- _PROMPT_
Revise the items below, replacing every instance of "GUI agent" with "screen agent" and leaving all other text unchanged.

[START OF PROVIDED DATA]

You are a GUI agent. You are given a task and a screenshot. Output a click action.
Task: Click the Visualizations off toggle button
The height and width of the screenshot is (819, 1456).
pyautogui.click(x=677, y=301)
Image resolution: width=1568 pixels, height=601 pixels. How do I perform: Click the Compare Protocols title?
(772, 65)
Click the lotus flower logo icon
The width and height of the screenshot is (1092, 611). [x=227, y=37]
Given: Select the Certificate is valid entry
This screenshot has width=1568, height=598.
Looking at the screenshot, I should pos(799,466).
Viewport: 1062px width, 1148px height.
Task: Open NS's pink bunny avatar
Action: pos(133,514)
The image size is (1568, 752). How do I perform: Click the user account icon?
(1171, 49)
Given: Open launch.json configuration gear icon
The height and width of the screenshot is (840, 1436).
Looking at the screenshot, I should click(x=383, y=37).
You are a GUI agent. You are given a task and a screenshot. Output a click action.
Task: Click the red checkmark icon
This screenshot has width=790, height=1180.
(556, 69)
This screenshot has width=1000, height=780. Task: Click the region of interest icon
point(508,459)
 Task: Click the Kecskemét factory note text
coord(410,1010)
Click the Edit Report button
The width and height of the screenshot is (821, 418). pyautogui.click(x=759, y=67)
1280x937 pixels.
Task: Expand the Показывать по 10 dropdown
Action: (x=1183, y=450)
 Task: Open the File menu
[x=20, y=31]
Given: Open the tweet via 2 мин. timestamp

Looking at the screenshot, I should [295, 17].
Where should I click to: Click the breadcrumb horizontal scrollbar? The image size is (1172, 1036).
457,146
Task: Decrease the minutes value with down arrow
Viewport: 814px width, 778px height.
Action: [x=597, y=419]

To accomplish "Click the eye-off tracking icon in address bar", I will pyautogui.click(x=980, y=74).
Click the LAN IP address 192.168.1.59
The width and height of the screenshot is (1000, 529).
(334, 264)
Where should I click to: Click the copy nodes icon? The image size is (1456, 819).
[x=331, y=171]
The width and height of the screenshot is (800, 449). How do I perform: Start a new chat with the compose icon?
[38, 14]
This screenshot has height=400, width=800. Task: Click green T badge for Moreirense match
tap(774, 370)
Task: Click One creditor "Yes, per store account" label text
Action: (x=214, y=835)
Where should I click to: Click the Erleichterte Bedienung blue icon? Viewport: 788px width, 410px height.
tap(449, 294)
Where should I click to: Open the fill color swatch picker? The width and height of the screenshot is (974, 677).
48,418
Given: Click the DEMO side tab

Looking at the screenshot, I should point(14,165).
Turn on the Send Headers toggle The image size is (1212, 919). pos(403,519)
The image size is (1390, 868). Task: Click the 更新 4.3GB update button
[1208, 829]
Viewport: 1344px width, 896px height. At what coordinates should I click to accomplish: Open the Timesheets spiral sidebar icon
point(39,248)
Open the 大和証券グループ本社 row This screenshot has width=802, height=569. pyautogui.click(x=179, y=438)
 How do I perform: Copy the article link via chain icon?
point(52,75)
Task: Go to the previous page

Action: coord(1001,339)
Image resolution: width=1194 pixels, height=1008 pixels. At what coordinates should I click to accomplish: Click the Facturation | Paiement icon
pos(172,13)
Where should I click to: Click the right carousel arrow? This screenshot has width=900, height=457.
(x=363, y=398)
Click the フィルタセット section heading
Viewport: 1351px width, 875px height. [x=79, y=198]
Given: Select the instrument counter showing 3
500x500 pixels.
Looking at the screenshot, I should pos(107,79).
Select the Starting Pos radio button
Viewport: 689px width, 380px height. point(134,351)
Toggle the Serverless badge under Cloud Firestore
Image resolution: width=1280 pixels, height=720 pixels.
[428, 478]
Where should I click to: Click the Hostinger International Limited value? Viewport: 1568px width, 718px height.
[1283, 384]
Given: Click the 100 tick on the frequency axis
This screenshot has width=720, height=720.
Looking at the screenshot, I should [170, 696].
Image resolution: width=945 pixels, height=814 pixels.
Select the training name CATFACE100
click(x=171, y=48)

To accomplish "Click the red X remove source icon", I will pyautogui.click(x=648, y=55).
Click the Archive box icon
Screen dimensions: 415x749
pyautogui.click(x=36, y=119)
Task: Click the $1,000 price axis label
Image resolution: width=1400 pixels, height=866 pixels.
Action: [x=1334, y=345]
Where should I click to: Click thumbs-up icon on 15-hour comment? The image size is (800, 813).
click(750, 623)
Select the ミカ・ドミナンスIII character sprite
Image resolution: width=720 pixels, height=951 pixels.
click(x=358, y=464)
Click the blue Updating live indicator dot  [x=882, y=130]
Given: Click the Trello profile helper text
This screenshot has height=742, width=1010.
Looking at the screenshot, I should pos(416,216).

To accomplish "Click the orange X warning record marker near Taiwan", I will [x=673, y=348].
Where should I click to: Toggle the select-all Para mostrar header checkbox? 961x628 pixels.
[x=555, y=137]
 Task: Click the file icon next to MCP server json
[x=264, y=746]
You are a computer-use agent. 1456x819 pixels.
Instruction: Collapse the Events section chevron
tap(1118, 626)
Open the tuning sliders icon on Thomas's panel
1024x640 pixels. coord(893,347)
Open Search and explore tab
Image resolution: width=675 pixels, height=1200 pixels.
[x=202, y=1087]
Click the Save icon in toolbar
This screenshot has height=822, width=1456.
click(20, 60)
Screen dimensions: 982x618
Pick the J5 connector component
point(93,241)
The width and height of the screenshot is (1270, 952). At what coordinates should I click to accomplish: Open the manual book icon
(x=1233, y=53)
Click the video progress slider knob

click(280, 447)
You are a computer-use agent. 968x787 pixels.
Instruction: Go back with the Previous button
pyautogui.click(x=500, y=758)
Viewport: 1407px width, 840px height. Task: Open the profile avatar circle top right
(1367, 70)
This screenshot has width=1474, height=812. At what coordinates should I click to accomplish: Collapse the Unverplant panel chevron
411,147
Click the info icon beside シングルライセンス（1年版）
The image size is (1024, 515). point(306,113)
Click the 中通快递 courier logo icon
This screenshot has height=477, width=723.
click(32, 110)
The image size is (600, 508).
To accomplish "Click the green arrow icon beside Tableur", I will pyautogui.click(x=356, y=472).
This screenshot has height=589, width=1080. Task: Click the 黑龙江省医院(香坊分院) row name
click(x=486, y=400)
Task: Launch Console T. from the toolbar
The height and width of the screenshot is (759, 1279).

[END OF PROVIDED DATA]

- _FULL OUTPUT_
You are a screen agent. You are given a task and a screenshot. Output a click action.
Task: Click the Visualizations off toggle button
The height and width of the screenshot is (819, 1456).
pyautogui.click(x=677, y=301)
Image resolution: width=1568 pixels, height=601 pixels. How do I perform: Click the Compare Protocols title?
(772, 65)
Click the lotus flower logo icon
The width and height of the screenshot is (1092, 611). [x=227, y=37]
Given: Select the Certificate is valid entry
This screenshot has width=1568, height=598.
Looking at the screenshot, I should pos(799,466).
Viewport: 1062px width, 1148px height.
Task: Open NS's pink bunny avatar
Action: pos(133,514)
The image size is (1568, 752). How do I perform: Click the user account icon?
(1171, 49)
Given: Open launch.json configuration gear icon
The height and width of the screenshot is (840, 1436).
Looking at the screenshot, I should click(x=383, y=37).
You are a screen agent. You are given a task and a screenshot. Output a click action.
Task: Click the red checkmark icon
This screenshot has width=790, height=1180.
(556, 69)
This screenshot has width=1000, height=780. Task: Click the region of interest icon
point(508,459)
 Task: Click the Kecskemét factory note text
coord(410,1010)
Click the Edit Report button
The width and height of the screenshot is (821, 418). pyautogui.click(x=759, y=67)
1280x937 pixels.
Task: Expand the Показывать по 10 dropdown
Action: (x=1183, y=450)
 Task: Open the File menu
[x=20, y=31]
Given: Open the tweet via 2 мин. timestamp

Looking at the screenshot, I should [295, 17].
Where should I click to: Click the breadcrumb horizontal scrollbar? The image size is (1172, 1036).
457,146
Task: Decrease the minutes value with down arrow
Viewport: 814px width, 778px height.
Action: [x=597, y=419]

To accomplish "Click the eye-off tracking icon in address bar", I will pyautogui.click(x=980, y=74).
Click the LAN IP address 192.168.1.59
The width and height of the screenshot is (1000, 529).
(334, 264)
Where should I click to: Click the copy nodes icon? The image size is (1456, 819).
[x=331, y=171]
The width and height of the screenshot is (800, 449). How do I perform: Start a new chat with the compose icon?
[38, 14]
This screenshot has height=400, width=800. Task: Click green T badge for Moreirense match
tap(774, 370)
Task: Click One creditor "Yes, per store account" label text
Action: (x=214, y=835)
Where should I click to: Click the Erleichterte Bedienung blue icon? Viewport: 788px width, 410px height.
tap(449, 294)
Where should I click to: Open the fill color swatch picker? The width and height of the screenshot is (974, 677).
48,418
Given: Click the DEMO side tab

Looking at the screenshot, I should point(14,165).
Turn on the Send Headers toggle The image size is (1212, 919). pos(403,519)
The image size is (1390, 868). Task: Click the 更新 4.3GB update button
[1208, 829]
Viewport: 1344px width, 896px height. At what coordinates should I click to accomplish: Open the Timesheets spiral sidebar icon
point(39,248)
Open the 大和証券グループ本社 row This screenshot has width=802, height=569. pyautogui.click(x=179, y=438)
 How do I perform: Copy the article link via chain icon?
point(52,75)
Task: Go to the previous page

Action: coord(1001,339)
Image resolution: width=1194 pixels, height=1008 pixels. At what coordinates should I click to accomplish: Click the Facturation | Paiement icon
pos(172,13)
Where should I click to: Click the right carousel arrow? This screenshot has width=900, height=457.
(x=363, y=398)
Click the フィルタセット section heading
Viewport: 1351px width, 875px height. [x=79, y=198]
Given: Select the instrument counter showing 3
500x500 pixels.
Looking at the screenshot, I should pos(107,79).
Select the Starting Pos radio button
Viewport: 689px width, 380px height. point(134,351)
Toggle the Serverless badge under Cloud Firestore
Image resolution: width=1280 pixels, height=720 pixels.
[428, 478]
Where should I click to: Click the Hostinger International Limited value? Viewport: 1568px width, 718px height.
[1283, 384]
Given: Click the 100 tick on the frequency axis
This screenshot has width=720, height=720.
Looking at the screenshot, I should [170, 696].
Image resolution: width=945 pixels, height=814 pixels.
Select the training name CATFACE100
click(x=171, y=48)

To accomplish "Click the red X remove source icon", I will pyautogui.click(x=648, y=55).
Click the Archive box icon
Screen dimensions: 415x749
pyautogui.click(x=36, y=119)
Task: Click the $1,000 price axis label
Image resolution: width=1400 pixels, height=866 pixels.
Action: [x=1334, y=345]
Where should I click to: Click thumbs-up icon on 15-hour comment? The image size is (800, 813).
click(750, 623)
Select the ミカ・ドミナンスIII character sprite
Image resolution: width=720 pixels, height=951 pixels.
click(x=358, y=464)
Click the blue Updating live indicator dot  [x=882, y=130]
Given: Click the Trello profile helper text
This screenshot has height=742, width=1010.
Looking at the screenshot, I should pos(416,216).

To accomplish "Click the orange X warning record marker near Taiwan", I will [x=673, y=348].
Where should I click to: Toggle the select-all Para mostrar header checkbox? 961x628 pixels.
[x=555, y=137]
 Task: Click the file icon next to MCP server json
[x=264, y=746]
You are a computer-use agent. 1456x819 pixels.
Instruction: Collapse the Events section chevron
tap(1118, 626)
Open the tuning sliders icon on Thomas's panel
1024x640 pixels. coord(893,347)
Open Search and explore tab
Image resolution: width=675 pixels, height=1200 pixels.
[x=202, y=1087]
Click the Save icon in toolbar
This screenshot has height=822, width=1456.
click(20, 60)
Screen dimensions: 982x618
Pick the J5 connector component
point(93,241)
The width and height of the screenshot is (1270, 952). At what coordinates should I click to accomplish: Open the manual book icon
(x=1233, y=53)
Click the video progress slider knob

click(280, 447)
You are a computer-use agent. 968x787 pixels.
Instruction: Go back with the Previous button
pyautogui.click(x=500, y=758)
Viewport: 1407px width, 840px height. Task: Open the profile avatar circle top right
(1367, 70)
This screenshot has width=1474, height=812. At what coordinates should I click to accomplish: Collapse the Unverplant panel chevron
411,147
Click the info icon beside シングルライセンス（1年版）
The image size is (1024, 515). point(306,113)
Click the 中通快递 courier logo icon
This screenshot has height=477, width=723.
click(32, 110)
The image size is (600, 508).
To accomplish "Click the green arrow icon beside Tableur", I will pyautogui.click(x=356, y=472).
This screenshot has height=589, width=1080. Task: Click the 黑龙江省医院(香坊分院) row name
click(x=486, y=400)
Task: Launch Console T. from the toolbar
The height and width of the screenshot is (759, 1279).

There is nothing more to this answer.